19. LITTLE HAVANA REVISITED

Sometime in mid-July, it is the hottest day of the year. The temperature has risen into the hundreds and the radio implores everybody to stay inside near the AC and only go outside for emergencies. After a boiling-hot bike ride from Brooklyn, a fresh wave of cool airs welcomes me when I enter the tunnel’s South End. Every Saturday and Sunday, I wake Julio up at 11:30 and we go out together.

On Saturdays, he sells the books he’s found on the streets to the vendors at Broadway. Sundays are his can days. In the summer, there are free rock concerts in Central Park as well, so Julio can combine work with pleasure.

Slowly, I get to know the other inhabitants of Little Havana. Poncho is a big and jolly black Cuban, who just like Estoban came with the Mariel Boatlift to the Promised Land. Hugo is a shy Peruvian who has slick black hair and wears glasses with thick frames. He immigrated to the U.S. with his family as a kid.

Little Havana is still sleeping when I get to Julio’s house and knock on his door. After a few knocks, he crawls out of the door with a creased face. “Excuse my appearance,” he mumbles. He washes his face with some water and joins me on a chair. “It got late last night.”

A few pigeons sit on the wall and the ground amidst the garbage. Julio gets some bread to feed them. Almost immediately rats come out, and chase the pigeons away. “Dirty rats,” mutters Julio. “You can’t even feed the pigeons anymore. What a life. The tunnel also is falling apart.” He points at some cracks along the tunnel walls. Last night some pieces fell onto his roof.

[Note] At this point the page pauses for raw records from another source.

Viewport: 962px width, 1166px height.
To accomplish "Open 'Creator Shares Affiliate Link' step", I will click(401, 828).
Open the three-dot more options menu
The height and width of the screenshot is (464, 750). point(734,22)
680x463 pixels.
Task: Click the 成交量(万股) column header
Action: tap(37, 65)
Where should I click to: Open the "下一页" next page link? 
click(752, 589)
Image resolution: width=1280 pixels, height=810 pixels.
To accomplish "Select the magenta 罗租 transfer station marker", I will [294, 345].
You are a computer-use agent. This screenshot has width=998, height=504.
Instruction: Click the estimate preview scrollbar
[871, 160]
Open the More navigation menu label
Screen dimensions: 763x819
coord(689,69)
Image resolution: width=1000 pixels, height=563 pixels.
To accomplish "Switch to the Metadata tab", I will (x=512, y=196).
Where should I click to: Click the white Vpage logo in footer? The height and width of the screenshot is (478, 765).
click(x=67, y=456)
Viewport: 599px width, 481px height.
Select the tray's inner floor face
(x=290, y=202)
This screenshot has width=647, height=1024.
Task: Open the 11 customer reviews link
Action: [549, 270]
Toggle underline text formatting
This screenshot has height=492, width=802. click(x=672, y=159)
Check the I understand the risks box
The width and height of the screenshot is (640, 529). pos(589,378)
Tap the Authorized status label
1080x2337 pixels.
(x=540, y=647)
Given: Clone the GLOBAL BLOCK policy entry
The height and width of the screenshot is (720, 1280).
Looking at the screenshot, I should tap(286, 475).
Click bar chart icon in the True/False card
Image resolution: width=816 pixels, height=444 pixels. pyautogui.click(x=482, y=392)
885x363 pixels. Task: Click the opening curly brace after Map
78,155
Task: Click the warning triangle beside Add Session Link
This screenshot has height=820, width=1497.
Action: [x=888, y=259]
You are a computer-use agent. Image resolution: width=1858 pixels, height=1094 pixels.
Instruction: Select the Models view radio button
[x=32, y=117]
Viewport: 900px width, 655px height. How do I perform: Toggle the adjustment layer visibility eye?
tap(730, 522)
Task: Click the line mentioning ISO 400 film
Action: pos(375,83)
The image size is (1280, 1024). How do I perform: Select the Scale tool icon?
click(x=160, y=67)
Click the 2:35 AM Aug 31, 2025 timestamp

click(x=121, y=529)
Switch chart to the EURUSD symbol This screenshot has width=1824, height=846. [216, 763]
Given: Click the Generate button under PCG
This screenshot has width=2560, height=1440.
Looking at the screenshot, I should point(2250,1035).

Julio is in a sad mood. Yesterday they had a fight about the fridge. In the end, Getulio smashed it. “We call ourselves a family and then it’s even more sad that we fight about these things. People here can’t talk things out. They have to grab a bat.” Lately, they’ve had a lot of fights. Most of the time it is about electricity. The one tiny cable that provides the electricity for Little Havana has limited capacity. The TV they got only recently eats up energy. There are always problems when Getulio is making an espresso on his electric heater, while Poncho is just watching a baseball game.

“I don’t understand,” mourns Julio. “I’m glad I no longer have electricity. Only a small radio, but the batteries are dead. The whole day you have all this noise around you, and even then people go to sleep with the radio on. Can you imagine? What kinda dreams you gonna have?”

We walk past Lee, concentrated on building something that looks like a model of Stonehenge with old batteries. He does not answer our greeting. “Last night he was talking about milky ways, galaxies, and black holes,” Julio says. “Didn’t make any sense. But he went on and on.”

Outside, the heat knocks us out. The asphalt is sticky when we make our way to the supermarket to redeem some cans. The streets are deserted. It is obviously not a day to work. One by one, Julio slowly puts the cans in the machine. We decide to get a bag of ice and a case of beer and have an easy day.

Back in the tunnel, Poncho, Estoban, and Hugo have woken up and are sitting around the TV. “Boys, let’s call it a day,” Julio says. Little Havana screams with joy as Julio unpacks the beer and puts it with some ice in the cooler. We get a few extra chairs and soon everybody is watching the ball game and sipping a cold beer.

Julio muses about tunnel life. “I get sick of the way people look down on us. I walk on the streets, I see guys with pretty girls eating in restaurants; they wear nice clothes and drive in fast cars. Damn, I think, I want that too. But it is difficult to find a job. Try to explain to a boss that you have been homeless for four years. Nobody will take you. And how can I keep myself clean down here? I can’t even appear decently at a job interview.”